Open Thesis Topics in Data Management for Data Science @ Graz University of Technology

The following list shows selected, open thesis topics that could be immediately started. However, our group is generally interested in better systems support for the entire end-to-end data science lifecycle and thus, always open for discussions on additional topics.

#1: Recycling Intermediates in Feature Selection and Hyper-parameter Optimization Workloads

Category: Bachelor/Master

Abstract: Building a robust machine learning (ML) pipeline for a given application use case, often involves experimenting with different algorithms and feature selection strategies, as well as dedicated hyper-parameter optimization. Algorithms for feature selection and hyper-parameter optimization themselves are iterative, repeatedly invoking the same ML algorithms with overlapping subsets of features, and different parameters. In this context, commonly used libraries of ML algorithms are treated in a black-box manner, which leads to redundant computation and thus, unnecessarily slows down the exploration process. Inspired by work on recycling intermediates in query processing, this topic aims to explore opportunities for recycling intermediates in linear algebra programs, specifically in feature selection and hyper-parameter optimization workloads. The key ideas are to track the lineage of intermediates (operations and non-determinism), store these intermediates in a (bounded-size) in-memory cache, and reuse intermediates for redundant operations. Major challenges include the efficient tracking of local and distributed operations, effective reuse of partial intermediates via compensation plans, and effective eviction policies. All implementation work and experiments can be done in SystemDS, but alternative system proposals are possible.

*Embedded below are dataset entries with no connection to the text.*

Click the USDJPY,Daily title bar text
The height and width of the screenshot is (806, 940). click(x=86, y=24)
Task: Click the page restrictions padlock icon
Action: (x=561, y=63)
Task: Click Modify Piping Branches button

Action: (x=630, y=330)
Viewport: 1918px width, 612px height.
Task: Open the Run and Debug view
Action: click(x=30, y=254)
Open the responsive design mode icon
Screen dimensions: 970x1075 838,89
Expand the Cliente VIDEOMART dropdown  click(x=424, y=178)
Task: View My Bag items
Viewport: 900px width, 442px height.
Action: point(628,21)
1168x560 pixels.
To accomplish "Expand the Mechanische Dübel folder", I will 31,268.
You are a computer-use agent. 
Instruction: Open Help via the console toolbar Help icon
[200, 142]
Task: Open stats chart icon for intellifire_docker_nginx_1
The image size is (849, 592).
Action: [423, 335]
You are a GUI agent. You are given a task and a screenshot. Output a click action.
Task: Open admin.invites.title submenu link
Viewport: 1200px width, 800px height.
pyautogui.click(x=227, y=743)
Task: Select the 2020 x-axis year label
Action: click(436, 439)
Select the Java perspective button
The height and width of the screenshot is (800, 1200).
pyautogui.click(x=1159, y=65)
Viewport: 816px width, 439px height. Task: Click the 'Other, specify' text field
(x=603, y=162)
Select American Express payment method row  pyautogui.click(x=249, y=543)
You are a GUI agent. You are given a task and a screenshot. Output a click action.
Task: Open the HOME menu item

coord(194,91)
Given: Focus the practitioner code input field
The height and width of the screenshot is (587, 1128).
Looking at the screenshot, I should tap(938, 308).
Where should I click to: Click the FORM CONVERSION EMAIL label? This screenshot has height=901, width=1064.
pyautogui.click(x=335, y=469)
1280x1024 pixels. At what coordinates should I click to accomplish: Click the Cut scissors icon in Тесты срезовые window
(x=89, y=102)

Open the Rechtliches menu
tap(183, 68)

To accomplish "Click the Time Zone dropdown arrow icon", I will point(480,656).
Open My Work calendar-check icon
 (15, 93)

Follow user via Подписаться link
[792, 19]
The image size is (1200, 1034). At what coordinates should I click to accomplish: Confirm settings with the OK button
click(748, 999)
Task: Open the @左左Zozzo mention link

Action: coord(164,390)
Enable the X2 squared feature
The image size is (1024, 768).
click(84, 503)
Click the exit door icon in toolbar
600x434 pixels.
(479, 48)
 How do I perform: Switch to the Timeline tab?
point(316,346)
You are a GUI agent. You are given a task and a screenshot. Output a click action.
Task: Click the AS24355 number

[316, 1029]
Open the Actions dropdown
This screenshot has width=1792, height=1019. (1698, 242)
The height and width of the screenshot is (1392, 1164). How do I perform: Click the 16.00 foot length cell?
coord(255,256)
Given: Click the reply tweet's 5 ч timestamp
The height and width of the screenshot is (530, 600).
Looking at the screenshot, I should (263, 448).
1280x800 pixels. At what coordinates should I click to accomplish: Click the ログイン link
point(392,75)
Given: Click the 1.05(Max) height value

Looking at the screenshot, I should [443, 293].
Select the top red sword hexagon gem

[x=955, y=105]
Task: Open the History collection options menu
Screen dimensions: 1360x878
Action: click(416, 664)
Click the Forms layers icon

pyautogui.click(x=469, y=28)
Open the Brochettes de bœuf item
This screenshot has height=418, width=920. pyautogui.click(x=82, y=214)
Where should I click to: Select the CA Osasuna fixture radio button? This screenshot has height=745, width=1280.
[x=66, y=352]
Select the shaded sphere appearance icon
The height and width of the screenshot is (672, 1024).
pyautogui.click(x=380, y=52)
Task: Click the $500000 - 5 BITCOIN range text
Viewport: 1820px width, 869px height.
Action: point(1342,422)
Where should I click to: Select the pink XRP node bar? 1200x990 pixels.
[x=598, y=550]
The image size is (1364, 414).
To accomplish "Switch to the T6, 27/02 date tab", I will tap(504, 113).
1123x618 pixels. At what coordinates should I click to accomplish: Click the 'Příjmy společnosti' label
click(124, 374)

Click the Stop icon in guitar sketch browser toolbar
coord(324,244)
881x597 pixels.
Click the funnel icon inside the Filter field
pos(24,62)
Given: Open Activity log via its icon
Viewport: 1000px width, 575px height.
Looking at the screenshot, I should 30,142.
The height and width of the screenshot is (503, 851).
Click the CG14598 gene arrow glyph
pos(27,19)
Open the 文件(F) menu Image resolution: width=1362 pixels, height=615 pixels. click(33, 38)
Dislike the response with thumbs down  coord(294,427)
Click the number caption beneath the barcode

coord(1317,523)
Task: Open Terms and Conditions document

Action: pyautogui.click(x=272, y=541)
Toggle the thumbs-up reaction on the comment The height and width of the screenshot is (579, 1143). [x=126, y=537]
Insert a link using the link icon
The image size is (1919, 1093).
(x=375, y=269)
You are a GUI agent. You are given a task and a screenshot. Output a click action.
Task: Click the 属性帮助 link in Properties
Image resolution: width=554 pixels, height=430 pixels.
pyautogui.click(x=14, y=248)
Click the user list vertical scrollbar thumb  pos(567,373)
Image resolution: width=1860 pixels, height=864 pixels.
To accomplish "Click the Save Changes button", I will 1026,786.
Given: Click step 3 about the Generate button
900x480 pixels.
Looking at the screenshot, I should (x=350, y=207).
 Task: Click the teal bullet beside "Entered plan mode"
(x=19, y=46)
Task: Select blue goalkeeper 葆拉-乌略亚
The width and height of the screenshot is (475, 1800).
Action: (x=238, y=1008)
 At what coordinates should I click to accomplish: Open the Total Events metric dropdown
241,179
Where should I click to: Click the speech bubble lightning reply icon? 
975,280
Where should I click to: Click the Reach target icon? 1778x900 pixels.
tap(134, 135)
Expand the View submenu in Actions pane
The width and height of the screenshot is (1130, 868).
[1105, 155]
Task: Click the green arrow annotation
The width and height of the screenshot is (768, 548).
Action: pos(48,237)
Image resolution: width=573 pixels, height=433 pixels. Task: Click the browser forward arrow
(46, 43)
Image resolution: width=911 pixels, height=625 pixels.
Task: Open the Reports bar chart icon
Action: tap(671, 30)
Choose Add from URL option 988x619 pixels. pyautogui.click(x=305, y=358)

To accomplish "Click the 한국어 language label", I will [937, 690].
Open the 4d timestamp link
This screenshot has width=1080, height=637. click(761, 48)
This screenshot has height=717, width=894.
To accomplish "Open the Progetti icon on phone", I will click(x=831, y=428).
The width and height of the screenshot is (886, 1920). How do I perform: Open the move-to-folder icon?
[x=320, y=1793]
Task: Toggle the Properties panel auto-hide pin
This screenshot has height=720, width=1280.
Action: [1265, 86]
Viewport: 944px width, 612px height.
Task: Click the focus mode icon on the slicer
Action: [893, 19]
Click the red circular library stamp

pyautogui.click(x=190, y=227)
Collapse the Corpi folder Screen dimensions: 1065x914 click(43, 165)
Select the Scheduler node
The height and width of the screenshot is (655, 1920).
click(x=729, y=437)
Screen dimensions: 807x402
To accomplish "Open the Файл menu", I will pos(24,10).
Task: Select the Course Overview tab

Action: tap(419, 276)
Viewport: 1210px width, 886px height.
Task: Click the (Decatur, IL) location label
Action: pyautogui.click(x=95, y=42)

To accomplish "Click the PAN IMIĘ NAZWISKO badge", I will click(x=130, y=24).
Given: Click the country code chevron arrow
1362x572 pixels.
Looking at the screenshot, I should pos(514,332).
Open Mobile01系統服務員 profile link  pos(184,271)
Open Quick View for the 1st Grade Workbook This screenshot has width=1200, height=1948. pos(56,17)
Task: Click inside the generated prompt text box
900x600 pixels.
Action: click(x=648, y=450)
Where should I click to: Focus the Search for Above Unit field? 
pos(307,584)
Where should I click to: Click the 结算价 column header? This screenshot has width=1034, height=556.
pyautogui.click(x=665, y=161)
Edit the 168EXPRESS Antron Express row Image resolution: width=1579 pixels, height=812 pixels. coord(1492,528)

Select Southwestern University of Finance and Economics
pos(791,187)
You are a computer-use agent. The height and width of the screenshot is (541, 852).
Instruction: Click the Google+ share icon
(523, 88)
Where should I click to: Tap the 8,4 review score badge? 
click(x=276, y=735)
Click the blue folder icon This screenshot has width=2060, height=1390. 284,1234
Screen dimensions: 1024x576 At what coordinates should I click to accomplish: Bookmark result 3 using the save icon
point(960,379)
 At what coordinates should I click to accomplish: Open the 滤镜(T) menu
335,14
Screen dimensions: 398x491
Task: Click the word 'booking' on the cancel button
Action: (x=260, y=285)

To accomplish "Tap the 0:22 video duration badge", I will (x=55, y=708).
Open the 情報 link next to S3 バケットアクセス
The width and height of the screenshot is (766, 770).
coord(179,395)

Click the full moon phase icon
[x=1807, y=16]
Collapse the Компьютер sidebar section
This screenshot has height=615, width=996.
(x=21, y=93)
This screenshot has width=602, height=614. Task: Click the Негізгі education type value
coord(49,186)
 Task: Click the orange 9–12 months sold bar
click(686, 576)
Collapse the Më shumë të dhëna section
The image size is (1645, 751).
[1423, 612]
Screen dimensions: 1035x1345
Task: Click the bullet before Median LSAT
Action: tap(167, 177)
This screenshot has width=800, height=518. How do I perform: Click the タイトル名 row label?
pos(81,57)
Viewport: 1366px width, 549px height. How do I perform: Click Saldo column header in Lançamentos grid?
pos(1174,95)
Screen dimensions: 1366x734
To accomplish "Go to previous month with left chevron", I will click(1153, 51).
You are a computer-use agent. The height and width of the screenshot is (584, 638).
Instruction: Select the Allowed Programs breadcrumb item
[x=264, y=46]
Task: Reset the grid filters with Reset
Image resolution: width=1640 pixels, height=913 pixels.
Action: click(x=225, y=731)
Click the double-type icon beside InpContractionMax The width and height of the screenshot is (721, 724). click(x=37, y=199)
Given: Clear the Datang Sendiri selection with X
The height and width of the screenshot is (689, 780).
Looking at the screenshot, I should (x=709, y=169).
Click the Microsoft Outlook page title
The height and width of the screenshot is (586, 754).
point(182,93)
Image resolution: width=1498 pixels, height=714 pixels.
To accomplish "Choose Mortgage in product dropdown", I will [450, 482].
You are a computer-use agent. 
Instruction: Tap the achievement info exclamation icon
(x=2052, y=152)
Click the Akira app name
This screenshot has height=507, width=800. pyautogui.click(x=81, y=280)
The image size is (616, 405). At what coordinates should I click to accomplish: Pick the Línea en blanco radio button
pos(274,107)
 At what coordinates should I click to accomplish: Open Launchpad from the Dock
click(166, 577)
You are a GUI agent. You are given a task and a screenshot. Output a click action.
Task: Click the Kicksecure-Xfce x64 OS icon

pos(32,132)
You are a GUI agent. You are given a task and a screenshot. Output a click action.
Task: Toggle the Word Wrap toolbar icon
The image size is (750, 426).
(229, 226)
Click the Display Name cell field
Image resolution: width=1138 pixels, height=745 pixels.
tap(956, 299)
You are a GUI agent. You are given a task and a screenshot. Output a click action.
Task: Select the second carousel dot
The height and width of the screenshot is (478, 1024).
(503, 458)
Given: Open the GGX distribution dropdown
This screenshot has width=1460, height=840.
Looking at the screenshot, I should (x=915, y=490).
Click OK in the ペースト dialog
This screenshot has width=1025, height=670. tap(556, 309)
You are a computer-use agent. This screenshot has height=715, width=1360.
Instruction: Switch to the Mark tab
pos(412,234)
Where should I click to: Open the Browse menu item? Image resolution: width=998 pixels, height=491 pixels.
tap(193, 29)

#2: An Experimental Analysis of Auto Differentiation Techniques

Category: Bachelor

Abstract: The training of deep neural networks still predominantly relies on general-purpose optimizers like mini-batch Stochastic Gradient Decent (SGD), or extensions like SGD-Nesterov, SGD-momentum, RMSprop, Adam, and Adagrad, which share the same computational characteristic. Given a batch of training examples, we make a forward pass through the network, followed by a backward pass to derive gradients for the next optimizer update. To simplify the exploration of new architectures, deep learning frameworks like TensorFlow or PyTorch all provide means of auto differentiation (AD) for automatically deriving the backward pass from the forward pass. This topic aims to implement state-of-the-art AD techniques in a common framework (preferably SystemDS, which does not yet support AD), and compare these techniques in terms of performance, memory requirements, and computational flexibility. In case this comparison reveals major shortcomings, there is the possibility of a follow-up master thesis on extending these techniques.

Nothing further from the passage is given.